Detrás de una gran mujer está el valor de ella misma por salir adelante, una vida de sacrificio y de entrega, el virtuosismo de multiplicarse en su familia no solo física sino moralmente.
Se entrelazan en ella, ternura y fortaleza, pasividad y fiereza, sensualidad, certeza, atributos que ni el más audaz de los pintores como Leonardo Da Vinci pudo atrapar en un cuadro como el de la Mona Lisa.
Despreciadas por algunas culturas, reducidas a la sumisión, víctimas del feminicidio, la trata, abusos sexuales, robo de órganos, prostitución e inclusoutilizadas para la reproducción no pierden la voluntad de vivir, de revelarse, de luchar por transformaciones, por la igualdad.
Hoy en el mundo son muchas las causas defendidas por las féminas como la legalización del aborto,la separación entre la sexualidad y la reproducción, maternidad libre, liberación femenina, libertad sexual, métodos anticonceptivos artificiales, entre otras.

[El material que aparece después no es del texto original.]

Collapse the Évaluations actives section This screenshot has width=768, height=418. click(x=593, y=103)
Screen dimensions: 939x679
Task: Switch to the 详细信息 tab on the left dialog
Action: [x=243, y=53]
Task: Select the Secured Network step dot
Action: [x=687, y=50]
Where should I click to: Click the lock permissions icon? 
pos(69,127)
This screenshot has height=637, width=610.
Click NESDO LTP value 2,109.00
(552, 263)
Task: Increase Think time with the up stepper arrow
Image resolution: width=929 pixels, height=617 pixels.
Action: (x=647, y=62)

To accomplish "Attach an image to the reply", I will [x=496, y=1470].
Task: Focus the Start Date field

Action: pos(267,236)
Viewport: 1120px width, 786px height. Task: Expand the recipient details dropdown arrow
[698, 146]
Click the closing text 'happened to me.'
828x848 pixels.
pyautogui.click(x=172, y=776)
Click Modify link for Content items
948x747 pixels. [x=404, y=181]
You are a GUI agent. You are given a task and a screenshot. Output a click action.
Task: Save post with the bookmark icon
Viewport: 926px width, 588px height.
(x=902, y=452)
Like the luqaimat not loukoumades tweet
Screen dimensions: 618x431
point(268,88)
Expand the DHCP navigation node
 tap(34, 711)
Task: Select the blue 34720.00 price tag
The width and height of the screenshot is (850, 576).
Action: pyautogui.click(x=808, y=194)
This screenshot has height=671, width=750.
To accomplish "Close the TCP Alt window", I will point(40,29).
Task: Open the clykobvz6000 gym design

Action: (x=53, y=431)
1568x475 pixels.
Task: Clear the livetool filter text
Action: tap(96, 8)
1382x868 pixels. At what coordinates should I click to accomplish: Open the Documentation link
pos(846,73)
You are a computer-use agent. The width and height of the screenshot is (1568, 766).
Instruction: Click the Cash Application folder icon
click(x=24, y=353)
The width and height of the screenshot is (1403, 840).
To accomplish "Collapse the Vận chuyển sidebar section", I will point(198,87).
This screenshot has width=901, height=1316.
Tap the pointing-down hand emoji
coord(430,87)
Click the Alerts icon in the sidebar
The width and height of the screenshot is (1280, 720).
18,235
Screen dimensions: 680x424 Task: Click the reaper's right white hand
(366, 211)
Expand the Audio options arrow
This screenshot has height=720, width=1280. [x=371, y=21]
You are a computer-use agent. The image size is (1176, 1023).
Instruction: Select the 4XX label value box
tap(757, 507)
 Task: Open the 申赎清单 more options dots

Sus recursos humanos son ilimitados, pues aguantan las situaciones más extremas: el dolor de parir, la mutilación a sangre fría de sus genitales, la pérdidad de sus hijos y el machismo arraigado con el paso del tiempo en todo tipo de sociedades y sistemas sociales.
La mujer es símbolo de belleza y sin embargo muchas veces es tildada de superficial porque le gusta el maquillaje, la peluquería, las compras y lucir bien, para enfrentarse al día a día, recavar la atención de otros, elogios, piropos, los detalles que hacen la gran diferencia.
En ocasiones con cierto consentimiento social las mujeres son objeto de burla en los chistes de humor, en las canciones groseras que las reducen a un buen cuerpo y a una linda cara sin habilidades para otra cosa que no sea coquetear y agradar a un hombre.
Pero las actitudes de la mujer demuestran que están por encima de esas conceptualizaciones superfluas porque las féminas tienen mucho pero arriesgan, emprenden, se ponen metas altas y viven en su tiempo.Sus debilidades físicas las convierte en fortalezas.
En Cuba, por ejemplo, la mujer crece socialmente a la par del hombre, su sudor abona la tierra, la ternura de sus manos se mezcla con la grasa de motor o se endurece cuando toca los controles e un avión.
La mujer protagonizó junto al hombre nuestra historia y se empeña día a día por borrar vestigios de opresión familiar, laboral y social.
En nuestra sociedad, el camino recorrido en términos de igualdad de género es largo y con frutos, pero el reto es mantener lo alcanzado y superarlo, hacer honor a lo que somos, representamos y significamos para el futuro de nuestro género.